__Task prompt__: Edit the material from the line with "Viewport: 879px width, 580px" up to and including the line with "Looking at the screenshot, I should tap(804, 30).", replacing "yellow" with "green" and leaving everything else unchanged.

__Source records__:
^^^^^^^^

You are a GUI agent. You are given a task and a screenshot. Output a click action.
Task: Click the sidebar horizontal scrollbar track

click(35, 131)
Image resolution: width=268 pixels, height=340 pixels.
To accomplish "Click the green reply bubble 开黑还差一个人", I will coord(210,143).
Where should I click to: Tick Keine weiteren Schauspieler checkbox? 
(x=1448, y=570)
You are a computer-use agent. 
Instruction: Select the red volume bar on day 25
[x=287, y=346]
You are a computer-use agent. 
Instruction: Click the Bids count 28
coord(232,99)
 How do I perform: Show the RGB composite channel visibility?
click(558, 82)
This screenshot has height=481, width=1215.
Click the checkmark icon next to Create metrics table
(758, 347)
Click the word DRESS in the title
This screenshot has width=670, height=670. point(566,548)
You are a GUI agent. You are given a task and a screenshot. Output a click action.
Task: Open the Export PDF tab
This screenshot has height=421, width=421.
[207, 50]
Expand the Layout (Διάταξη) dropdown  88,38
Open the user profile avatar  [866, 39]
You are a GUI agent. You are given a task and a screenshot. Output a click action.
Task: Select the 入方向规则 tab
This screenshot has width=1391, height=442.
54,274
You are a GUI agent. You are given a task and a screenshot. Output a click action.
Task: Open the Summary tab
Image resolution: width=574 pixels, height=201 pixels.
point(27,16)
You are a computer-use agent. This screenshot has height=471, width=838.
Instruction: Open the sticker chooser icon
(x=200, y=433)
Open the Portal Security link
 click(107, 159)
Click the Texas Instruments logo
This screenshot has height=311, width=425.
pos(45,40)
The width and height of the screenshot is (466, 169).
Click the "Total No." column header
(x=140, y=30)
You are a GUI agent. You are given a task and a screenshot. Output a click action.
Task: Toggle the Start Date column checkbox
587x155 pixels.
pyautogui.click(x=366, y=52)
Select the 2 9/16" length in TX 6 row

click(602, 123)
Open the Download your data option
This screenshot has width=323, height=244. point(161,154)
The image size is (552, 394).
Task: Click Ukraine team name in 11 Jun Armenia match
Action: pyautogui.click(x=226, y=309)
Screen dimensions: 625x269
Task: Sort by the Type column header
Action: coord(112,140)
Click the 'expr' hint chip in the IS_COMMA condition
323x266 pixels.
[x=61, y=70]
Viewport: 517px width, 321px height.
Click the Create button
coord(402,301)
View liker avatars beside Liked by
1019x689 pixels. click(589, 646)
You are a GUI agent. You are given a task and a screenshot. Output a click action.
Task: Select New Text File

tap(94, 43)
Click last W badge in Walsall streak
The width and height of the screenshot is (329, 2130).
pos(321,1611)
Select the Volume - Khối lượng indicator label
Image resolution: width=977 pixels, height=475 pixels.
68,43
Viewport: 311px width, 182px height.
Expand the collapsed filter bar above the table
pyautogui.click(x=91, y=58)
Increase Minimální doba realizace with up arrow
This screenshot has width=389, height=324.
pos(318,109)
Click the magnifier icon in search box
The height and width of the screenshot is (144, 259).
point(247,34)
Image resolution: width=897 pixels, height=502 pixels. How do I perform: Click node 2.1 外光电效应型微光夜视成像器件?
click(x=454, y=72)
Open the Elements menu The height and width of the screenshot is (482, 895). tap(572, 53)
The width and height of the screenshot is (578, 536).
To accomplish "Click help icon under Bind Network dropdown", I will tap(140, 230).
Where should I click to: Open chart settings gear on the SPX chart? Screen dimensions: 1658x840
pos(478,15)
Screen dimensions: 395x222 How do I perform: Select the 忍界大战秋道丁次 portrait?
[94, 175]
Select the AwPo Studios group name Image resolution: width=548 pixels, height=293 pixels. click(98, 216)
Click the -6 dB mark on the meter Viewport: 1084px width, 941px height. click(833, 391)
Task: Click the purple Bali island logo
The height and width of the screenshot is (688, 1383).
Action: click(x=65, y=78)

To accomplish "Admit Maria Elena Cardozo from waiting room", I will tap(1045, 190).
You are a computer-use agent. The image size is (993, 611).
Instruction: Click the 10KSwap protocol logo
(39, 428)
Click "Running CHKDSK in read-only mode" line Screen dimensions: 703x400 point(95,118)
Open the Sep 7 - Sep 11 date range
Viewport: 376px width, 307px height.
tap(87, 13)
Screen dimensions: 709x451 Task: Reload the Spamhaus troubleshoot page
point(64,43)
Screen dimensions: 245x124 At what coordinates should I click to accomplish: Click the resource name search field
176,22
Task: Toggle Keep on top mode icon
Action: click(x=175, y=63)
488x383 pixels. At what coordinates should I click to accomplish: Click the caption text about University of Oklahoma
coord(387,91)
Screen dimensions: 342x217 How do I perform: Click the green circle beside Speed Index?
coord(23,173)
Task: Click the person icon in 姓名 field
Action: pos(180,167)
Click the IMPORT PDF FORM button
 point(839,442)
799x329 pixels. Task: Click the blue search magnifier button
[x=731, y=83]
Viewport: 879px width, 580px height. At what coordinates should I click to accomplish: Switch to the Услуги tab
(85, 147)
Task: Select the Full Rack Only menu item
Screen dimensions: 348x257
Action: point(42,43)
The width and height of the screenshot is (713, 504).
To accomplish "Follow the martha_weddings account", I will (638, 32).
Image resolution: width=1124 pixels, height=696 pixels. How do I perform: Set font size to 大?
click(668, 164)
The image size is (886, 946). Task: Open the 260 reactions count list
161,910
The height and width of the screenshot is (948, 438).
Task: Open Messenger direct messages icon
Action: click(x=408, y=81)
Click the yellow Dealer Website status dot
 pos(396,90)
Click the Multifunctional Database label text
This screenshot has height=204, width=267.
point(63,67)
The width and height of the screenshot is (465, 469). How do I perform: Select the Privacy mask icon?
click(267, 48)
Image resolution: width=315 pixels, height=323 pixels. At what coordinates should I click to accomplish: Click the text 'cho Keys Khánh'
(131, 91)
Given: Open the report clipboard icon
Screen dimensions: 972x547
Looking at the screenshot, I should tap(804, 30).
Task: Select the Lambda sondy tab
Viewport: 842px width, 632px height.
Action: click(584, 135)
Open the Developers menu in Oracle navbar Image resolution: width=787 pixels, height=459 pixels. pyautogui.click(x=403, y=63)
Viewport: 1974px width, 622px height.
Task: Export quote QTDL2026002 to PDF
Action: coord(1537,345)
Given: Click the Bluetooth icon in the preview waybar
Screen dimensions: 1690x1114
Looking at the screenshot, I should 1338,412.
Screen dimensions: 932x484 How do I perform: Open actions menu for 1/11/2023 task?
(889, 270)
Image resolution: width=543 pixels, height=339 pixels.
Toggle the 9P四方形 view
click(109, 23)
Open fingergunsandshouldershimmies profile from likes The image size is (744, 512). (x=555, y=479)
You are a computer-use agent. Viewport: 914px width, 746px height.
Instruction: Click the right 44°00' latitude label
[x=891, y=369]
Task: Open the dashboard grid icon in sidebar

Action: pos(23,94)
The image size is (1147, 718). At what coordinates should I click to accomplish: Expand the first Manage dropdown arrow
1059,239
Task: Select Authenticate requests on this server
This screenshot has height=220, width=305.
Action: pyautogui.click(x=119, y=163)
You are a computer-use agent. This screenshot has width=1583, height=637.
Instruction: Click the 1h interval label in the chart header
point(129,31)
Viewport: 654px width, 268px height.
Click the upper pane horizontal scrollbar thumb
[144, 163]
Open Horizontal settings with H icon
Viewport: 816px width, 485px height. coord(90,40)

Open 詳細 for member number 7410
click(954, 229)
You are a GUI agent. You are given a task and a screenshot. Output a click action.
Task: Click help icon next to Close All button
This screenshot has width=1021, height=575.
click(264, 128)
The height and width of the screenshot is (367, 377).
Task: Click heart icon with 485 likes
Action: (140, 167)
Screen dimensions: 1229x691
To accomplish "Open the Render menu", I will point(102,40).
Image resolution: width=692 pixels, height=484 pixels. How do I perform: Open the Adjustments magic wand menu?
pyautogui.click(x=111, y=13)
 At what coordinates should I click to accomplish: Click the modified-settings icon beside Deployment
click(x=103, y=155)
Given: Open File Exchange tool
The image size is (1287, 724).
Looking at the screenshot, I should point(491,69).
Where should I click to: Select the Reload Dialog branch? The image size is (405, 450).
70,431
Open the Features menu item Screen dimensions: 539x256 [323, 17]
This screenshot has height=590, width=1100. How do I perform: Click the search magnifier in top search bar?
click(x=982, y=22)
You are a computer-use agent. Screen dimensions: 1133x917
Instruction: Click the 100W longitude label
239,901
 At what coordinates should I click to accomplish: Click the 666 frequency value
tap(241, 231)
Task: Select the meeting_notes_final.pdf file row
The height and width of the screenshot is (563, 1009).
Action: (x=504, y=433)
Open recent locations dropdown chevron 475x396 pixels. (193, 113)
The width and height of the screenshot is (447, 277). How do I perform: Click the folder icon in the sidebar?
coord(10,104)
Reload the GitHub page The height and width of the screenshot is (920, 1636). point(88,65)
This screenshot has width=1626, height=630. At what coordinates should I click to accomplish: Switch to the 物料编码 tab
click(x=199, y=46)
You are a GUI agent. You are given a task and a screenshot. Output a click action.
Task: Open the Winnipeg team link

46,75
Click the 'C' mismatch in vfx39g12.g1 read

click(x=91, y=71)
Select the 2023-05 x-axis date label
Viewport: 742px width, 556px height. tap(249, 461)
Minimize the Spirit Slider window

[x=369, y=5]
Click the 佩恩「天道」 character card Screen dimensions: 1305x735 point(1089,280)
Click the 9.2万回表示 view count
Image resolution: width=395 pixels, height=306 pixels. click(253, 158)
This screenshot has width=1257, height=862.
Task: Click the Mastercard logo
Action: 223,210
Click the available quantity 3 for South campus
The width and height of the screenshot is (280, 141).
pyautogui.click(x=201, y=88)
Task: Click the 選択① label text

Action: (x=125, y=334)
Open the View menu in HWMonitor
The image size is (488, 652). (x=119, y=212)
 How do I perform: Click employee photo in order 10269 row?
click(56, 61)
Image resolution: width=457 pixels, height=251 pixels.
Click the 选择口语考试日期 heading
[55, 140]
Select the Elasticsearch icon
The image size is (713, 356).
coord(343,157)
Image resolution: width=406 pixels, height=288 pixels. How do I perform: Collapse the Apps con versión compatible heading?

^^^^^^^^

__Complete output__:
Viewport: 879px width, 580px height. At what coordinates should I click to accomplish: Switch to the Услуги tab
(85, 147)
Task: Select the Full Rack Only menu item
Screen dimensions: 348x257
Action: point(42,43)
The width and height of the screenshot is (713, 504).
To accomplish "Follow the martha_weddings account", I will (638, 32).
Image resolution: width=1124 pixels, height=696 pixels. How do I perform: Set font size to 大?
click(668, 164)
The image size is (886, 946). Task: Open the 260 reactions count list
161,910
The height and width of the screenshot is (948, 438).
Task: Open Messenger direct messages icon
Action: click(x=408, y=81)
Click the green Dealer Website status dot
 pos(396,90)
Click the Multifunctional Database label text
This screenshot has height=204, width=267.
point(63,67)
The width and height of the screenshot is (465, 469). How do I perform: Select the Privacy mask icon?
click(267, 48)
Image resolution: width=315 pixels, height=323 pixels. At what coordinates should I click to accomplish: Click the text 'cho Keys Khánh'
(131, 91)
Given: Open the report clipboard icon
Screen dimensions: 972x547
Looking at the screenshot, I should tap(804, 30).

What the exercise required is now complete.